--- MATERIALS PROVIDED ---
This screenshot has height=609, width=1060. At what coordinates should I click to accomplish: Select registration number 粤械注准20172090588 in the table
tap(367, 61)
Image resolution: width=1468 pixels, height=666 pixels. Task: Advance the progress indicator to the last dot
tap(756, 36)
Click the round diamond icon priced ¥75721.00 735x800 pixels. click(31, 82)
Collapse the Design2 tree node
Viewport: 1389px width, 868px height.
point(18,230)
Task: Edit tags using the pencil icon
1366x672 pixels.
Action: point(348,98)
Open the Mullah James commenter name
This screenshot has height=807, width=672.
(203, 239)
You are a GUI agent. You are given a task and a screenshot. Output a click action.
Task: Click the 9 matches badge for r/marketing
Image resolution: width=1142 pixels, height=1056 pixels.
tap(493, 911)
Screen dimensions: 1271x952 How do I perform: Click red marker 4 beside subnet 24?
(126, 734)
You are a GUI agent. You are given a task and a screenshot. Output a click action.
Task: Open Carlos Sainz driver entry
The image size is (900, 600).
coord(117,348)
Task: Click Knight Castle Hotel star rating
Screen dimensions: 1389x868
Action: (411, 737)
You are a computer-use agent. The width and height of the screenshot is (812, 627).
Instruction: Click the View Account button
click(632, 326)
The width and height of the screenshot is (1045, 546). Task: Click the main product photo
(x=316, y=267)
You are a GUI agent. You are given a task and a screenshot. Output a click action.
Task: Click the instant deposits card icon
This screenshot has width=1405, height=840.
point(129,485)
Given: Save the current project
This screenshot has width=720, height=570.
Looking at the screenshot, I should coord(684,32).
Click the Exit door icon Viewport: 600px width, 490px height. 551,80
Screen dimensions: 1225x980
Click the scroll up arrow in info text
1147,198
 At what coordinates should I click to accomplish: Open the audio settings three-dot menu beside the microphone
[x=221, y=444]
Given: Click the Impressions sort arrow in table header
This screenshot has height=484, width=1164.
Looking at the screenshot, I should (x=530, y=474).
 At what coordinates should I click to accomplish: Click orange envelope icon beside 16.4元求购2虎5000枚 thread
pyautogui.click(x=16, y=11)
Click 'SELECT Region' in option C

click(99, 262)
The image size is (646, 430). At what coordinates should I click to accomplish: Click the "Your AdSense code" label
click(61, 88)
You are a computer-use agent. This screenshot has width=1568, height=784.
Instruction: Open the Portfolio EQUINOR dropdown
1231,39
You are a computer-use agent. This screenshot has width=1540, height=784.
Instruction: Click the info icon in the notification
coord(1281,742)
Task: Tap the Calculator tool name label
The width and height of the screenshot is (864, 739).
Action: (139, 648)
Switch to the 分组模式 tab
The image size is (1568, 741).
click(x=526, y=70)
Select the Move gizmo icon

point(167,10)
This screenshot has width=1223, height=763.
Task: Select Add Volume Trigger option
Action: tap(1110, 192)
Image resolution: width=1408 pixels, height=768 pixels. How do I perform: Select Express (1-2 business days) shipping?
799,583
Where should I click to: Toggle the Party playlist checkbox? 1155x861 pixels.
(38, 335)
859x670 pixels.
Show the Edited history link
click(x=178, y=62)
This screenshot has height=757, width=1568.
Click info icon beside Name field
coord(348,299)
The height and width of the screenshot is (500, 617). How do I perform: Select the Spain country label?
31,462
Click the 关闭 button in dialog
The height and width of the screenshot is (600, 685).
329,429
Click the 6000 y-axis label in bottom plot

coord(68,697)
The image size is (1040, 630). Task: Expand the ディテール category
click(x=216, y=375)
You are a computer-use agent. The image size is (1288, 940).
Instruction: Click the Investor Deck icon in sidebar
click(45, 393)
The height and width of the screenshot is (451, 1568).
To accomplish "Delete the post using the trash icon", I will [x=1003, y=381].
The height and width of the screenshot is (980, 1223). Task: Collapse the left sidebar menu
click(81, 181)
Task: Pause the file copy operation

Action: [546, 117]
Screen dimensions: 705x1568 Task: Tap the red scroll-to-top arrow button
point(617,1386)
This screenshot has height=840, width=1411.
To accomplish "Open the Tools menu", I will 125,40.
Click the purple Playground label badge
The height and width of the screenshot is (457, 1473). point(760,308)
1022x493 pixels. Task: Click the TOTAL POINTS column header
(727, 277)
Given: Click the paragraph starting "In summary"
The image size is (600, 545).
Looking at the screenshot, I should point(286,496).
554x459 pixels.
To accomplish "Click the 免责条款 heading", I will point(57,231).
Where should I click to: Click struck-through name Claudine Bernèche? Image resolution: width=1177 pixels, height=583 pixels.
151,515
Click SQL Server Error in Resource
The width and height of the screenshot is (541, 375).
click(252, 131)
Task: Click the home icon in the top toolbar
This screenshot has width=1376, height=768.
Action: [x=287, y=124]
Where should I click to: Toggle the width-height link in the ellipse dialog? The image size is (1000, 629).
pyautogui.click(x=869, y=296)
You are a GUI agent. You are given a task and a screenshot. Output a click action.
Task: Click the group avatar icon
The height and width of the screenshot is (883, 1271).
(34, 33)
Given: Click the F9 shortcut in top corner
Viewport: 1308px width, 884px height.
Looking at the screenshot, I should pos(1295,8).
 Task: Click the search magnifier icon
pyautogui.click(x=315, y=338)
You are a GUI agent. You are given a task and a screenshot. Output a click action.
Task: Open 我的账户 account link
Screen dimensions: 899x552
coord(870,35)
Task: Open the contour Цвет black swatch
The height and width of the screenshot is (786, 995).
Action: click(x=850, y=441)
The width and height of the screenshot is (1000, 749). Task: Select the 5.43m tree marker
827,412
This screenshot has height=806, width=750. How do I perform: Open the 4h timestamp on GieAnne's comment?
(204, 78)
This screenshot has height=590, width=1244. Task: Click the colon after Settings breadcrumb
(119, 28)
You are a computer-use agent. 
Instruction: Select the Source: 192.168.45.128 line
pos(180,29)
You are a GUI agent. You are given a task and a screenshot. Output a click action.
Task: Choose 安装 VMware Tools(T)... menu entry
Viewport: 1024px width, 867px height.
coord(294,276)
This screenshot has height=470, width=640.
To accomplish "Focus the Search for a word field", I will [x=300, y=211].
---
■ WORK INSTRUCTIONS
Give the lines from the one containing "This screenshot has height=806, width=750." through the end of the entries again, exactly as written and with no other lines.

■ ANSWER TO THIS EXERCISE
This screenshot has height=806, width=750. How do I perform: Open the 4h timestamp on GieAnne's comment?
(204, 78)
This screenshot has height=590, width=1244. Task: Click the colon after Settings breadcrumb
(119, 28)
You are a computer-use agent. 
Instruction: Select the Source: 192.168.45.128 line
pos(180,29)
You are a GUI agent. You are given a task and a screenshot. Output a click action.
Task: Choose 安装 VMware Tools(T)... menu entry
Viewport: 1024px width, 867px height.
coord(294,276)
This screenshot has height=470, width=640.
To accomplish "Focus the Search for a word field", I will [x=300, y=211].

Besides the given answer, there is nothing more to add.